Recent researches have investigated the relationship between GSRCC and lymph node metastasis. Yoon SK reported that a 42-year-old man had the early gastric cancer in antral portion with pure signet ring cells confined to the mucosa and widespread perigastric lymph node metastases (Yoon et al., 1987). Besides, Matsuoka K discovered that a 66-year-old man had hilar and mediastinal lymph node metastasis after distal gastrectomy of antral signet ring cell gastric cancer (Matsuoka et al., 2019). Meanwhile, Park JM retrospectively reviewed 215 patients undergoing gastrectomy of early gastric cancer with signet ring cell histology in Korea, finding that 7.9% patients had lymph node metastasis with 1.9% intramucosal cancer and 6% submucosal cancer (Park et al., 2009). What’s more, the data from Korean central cancer registry showed 3.9% mucosal GSRCC patients had regional lymph node metastasis, leading to an increased cancer-related death risk (Jeong et al., 2021). In addition, Pyo JH suggested that three risk factors were associated with lymph node metastasis in mucosa-confined GSRCC, including tumor size larger than 1.7cm, tumors of elevated type and lymphatic-vascular involvement (Pyo et al., 2016). Additionally, Kim YH found that the tubular components served as an important risk factor of lymph node metastasis in GSRCC while Murai K suggested that the absence of double-layer structure was responsible for lymph node metastasis of GSRCC (Kim et al., 2017; Murai et al., 2019).
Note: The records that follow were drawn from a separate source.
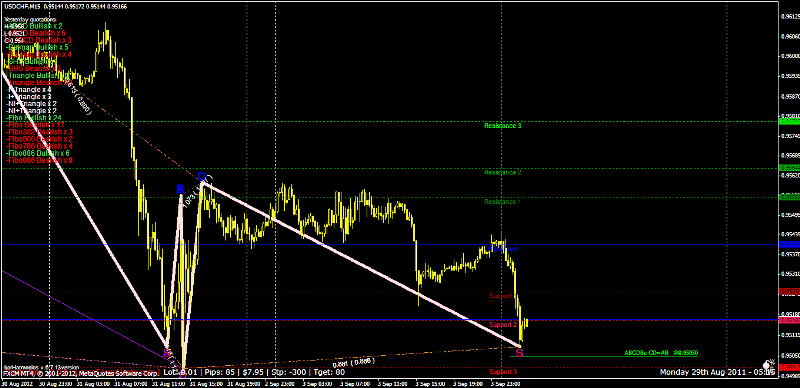Screen dimensions: 800x388
Task: Click the 'Fibo382 Bearish x 3' pattern entry
Action: pos(39,132)
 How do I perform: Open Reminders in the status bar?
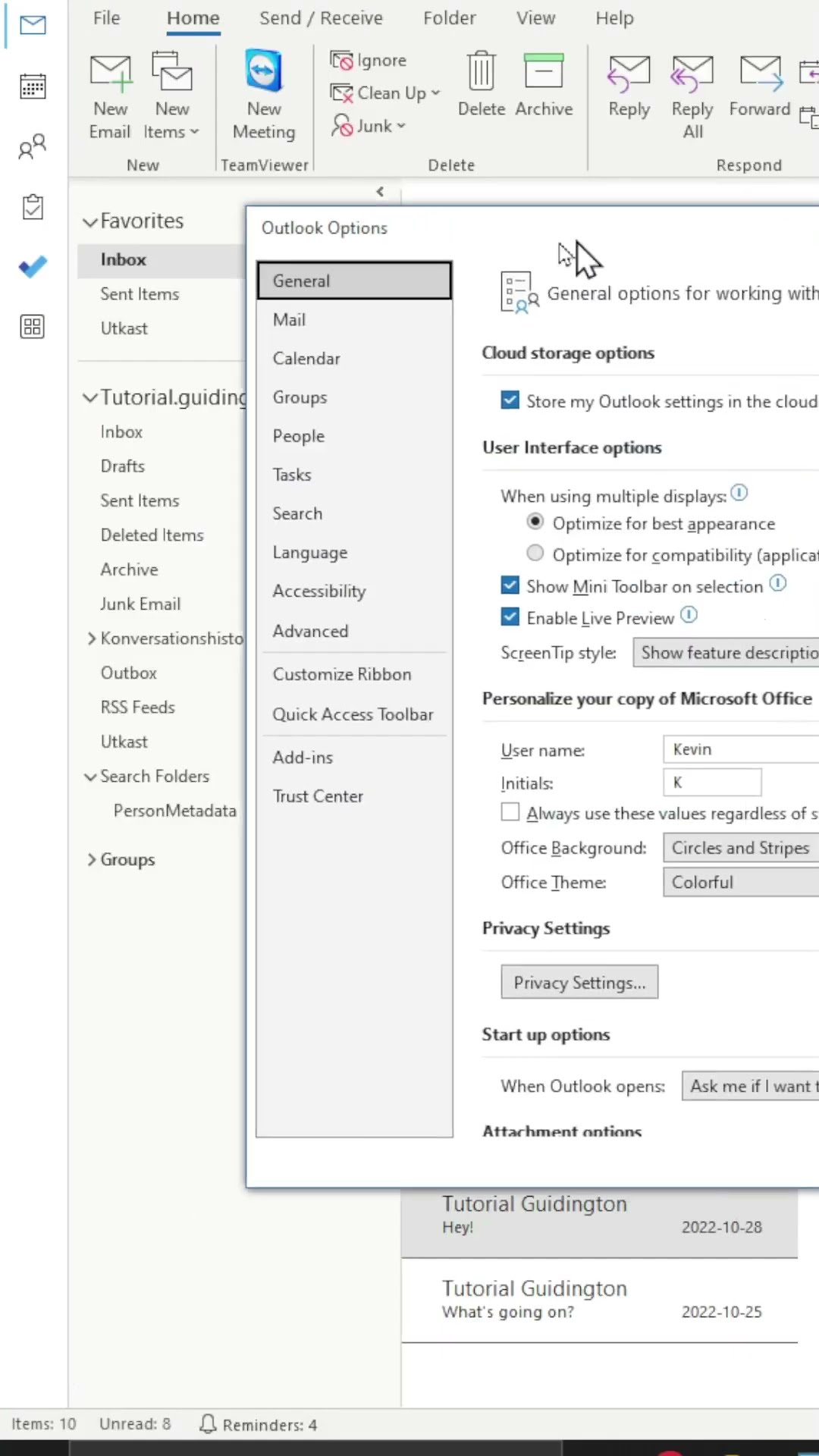259,1424
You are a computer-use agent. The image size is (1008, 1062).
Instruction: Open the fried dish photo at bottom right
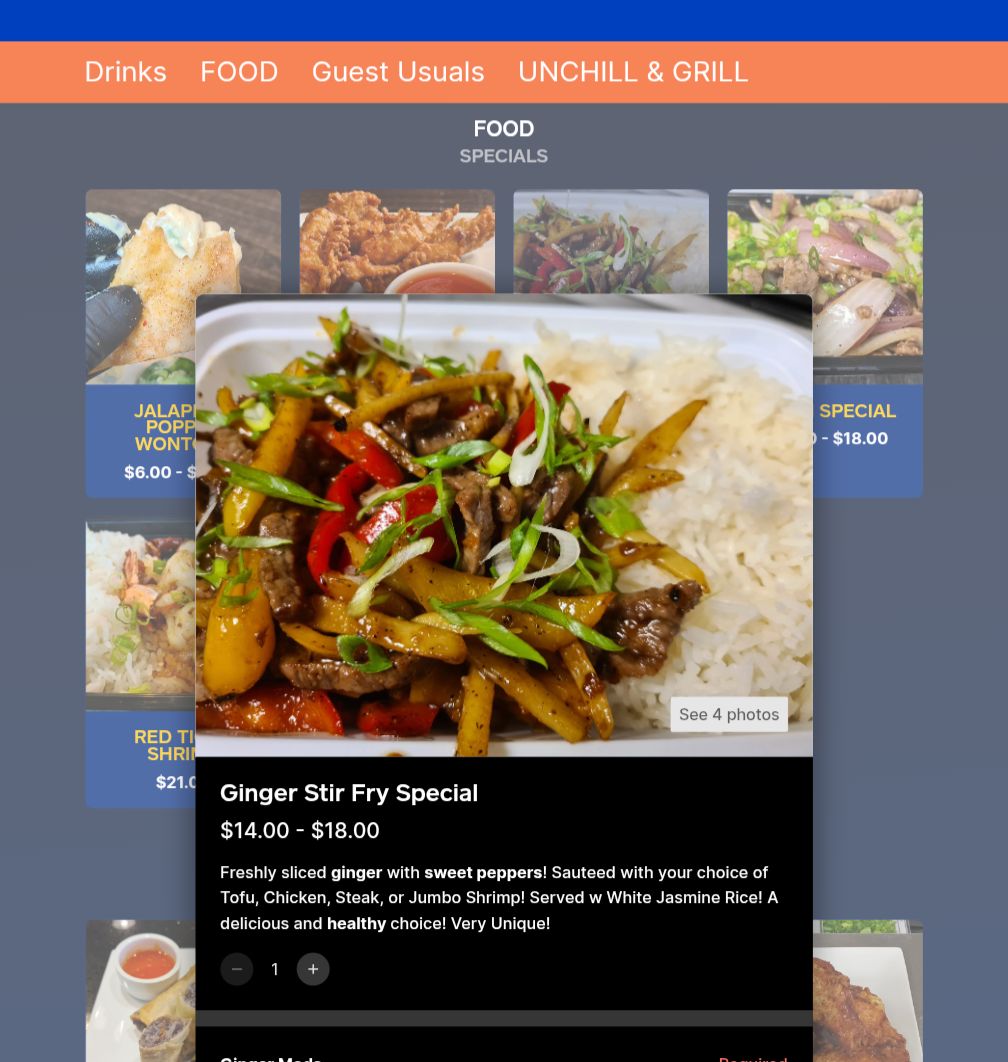point(868,991)
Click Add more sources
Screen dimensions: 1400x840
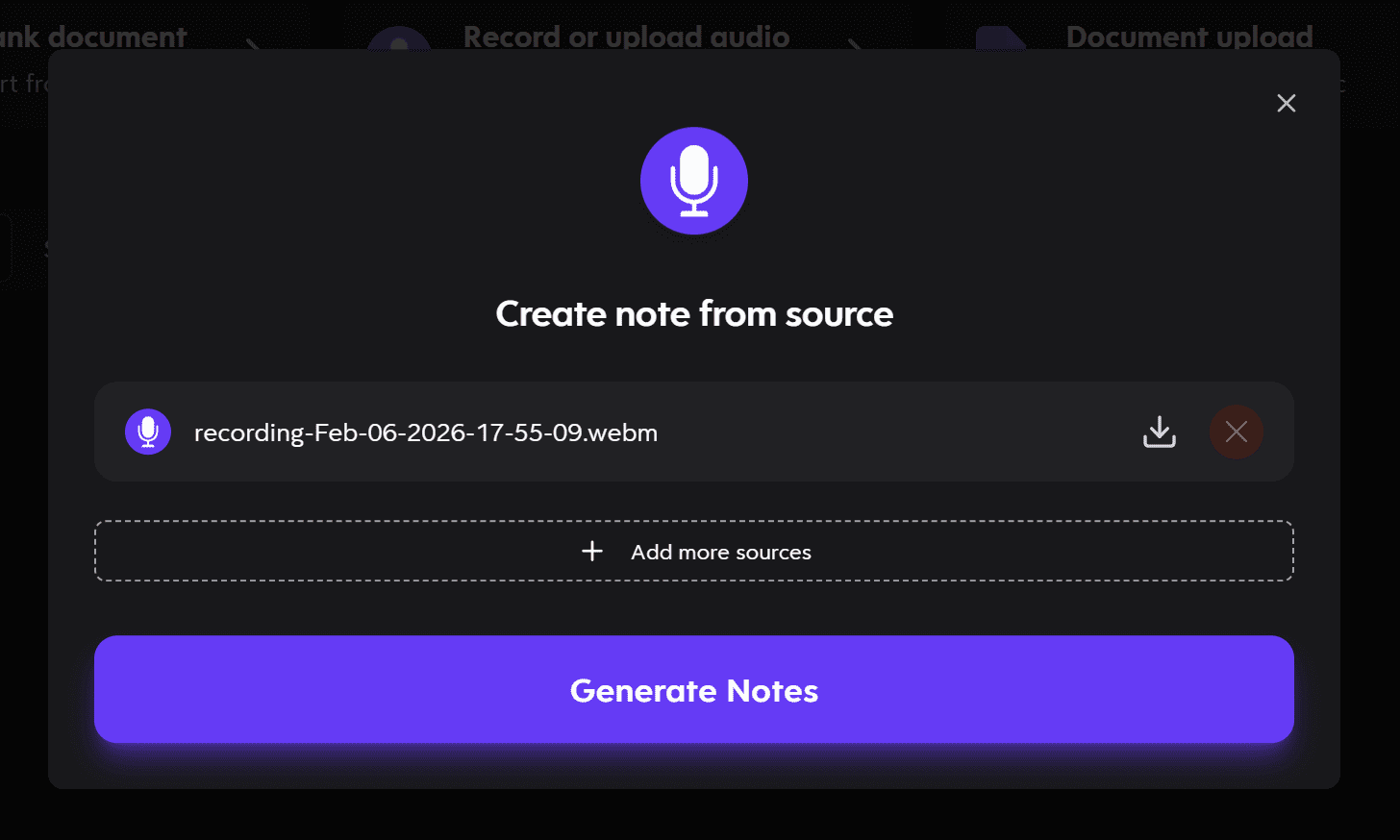click(x=694, y=551)
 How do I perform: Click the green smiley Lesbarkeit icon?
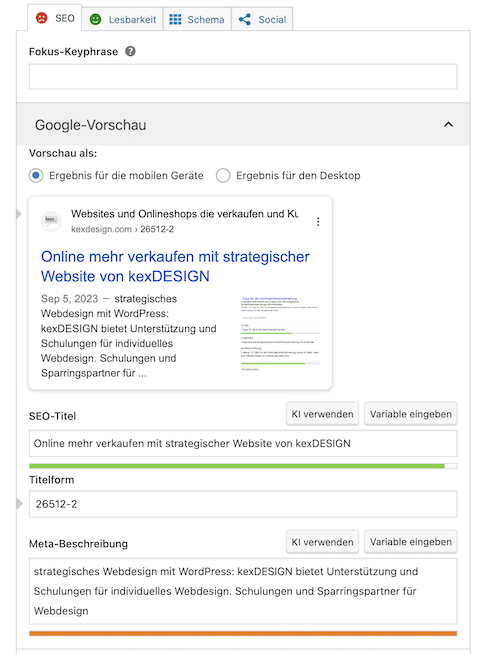pos(95,19)
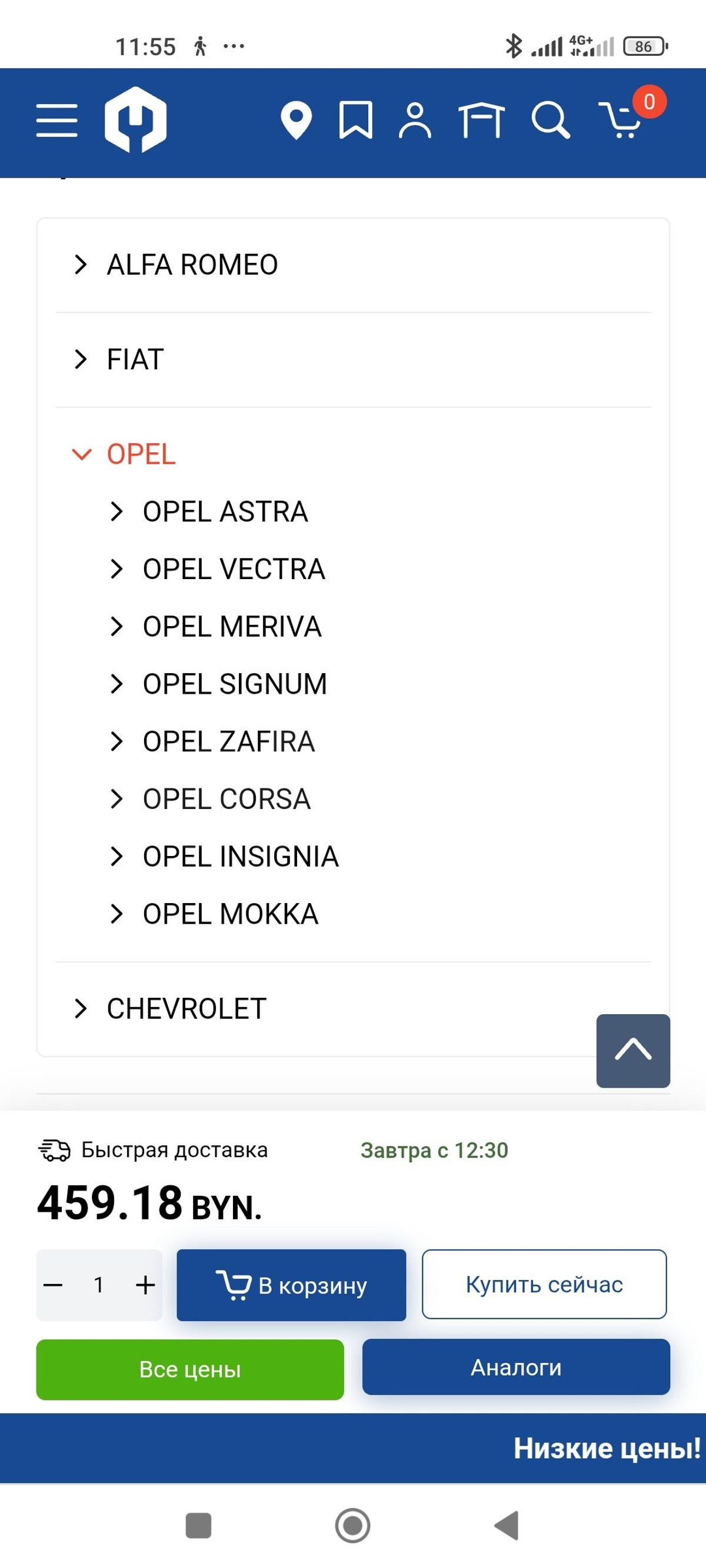
Task: Open the search magnifier icon
Action: pos(551,120)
In this study, we acquired stage III-IV GSRCC patients from 2015 to 2019 years through the Surveillance, Epidemiology and End Results (SEER) dataset and the Chinese hospital named the affiliated Yixing hospital of jiangsu university. Meanwhile, we recognized stage III-IV GSRCC patients from the SEER dataset as the training dataset while we recorded stage III-IV GSRCC patients from Chinese hospital as the validation dataset. The aim of this study was to compare the prediction accuracy between positive lymph nodes (PLN) and log odds of positive lymph nodes (LODDS) for predicting survival outcomes in stage III-IV GSRCC patients. Firstly, we utilized the X-tile software to classify stage III-IV GSRCC patients into three subgroups according to PLN or LODDS respectively. Then, we investigated the relationship between important clinical factors and PLN or LODDS respectively, including age, gender, T stage, N stage, M stage, chemotherapy and so on. Additionally, we explored the predictive efficiency of PLN or LODDS for predicting overall survival (OS) and cancer-specific survival (CSS), discovering that LODDS had the better prediction accuracy than PLN for both OS and CSS in stage III-IV GSRCC patients. What’s more, according to both OS and CSS, we identified the independent risk factors of stage III-IV GSRCC patients, consisting of M stage, chemotherapy and LODDS, which we furtherly constructed the LODDS-based nomogram with great accuracy in both internal and external validation.
Methods and materials
Patients acquisition
We acquired stage III-IV GSRCC patients between 2015 and 2019 years from the SEER dataset, which served as the training dataset. Meanwhile, we enrolled stage III-IV GSRCC patients between 2015 and 2019 years from the Chinese hospital named the affiliated Yixing hospital of jiangsu university, which worked as the validation dataset. The inclusion criteria were shown as follows: (1) the primary site of malignant tumor was stomach; (2) the pathological diagnosis of malignant tumor was gastric signet ring cell carcinoma; (3) the TNM stage of malignant tumor was stage III or stage IV. Besides, the exclusion criteria were presented as follows: (1) non-primary or metastatic malignant tumor; (2) the clinical features or survival data of patients were missed. Finally, the number of 536 stage III-IV GSRCC patients from the SEER dataset were screened as the training dataset while the number of 49 stage III-IV GSRCC patients from the Chinese hospital were collected as the validation dataset.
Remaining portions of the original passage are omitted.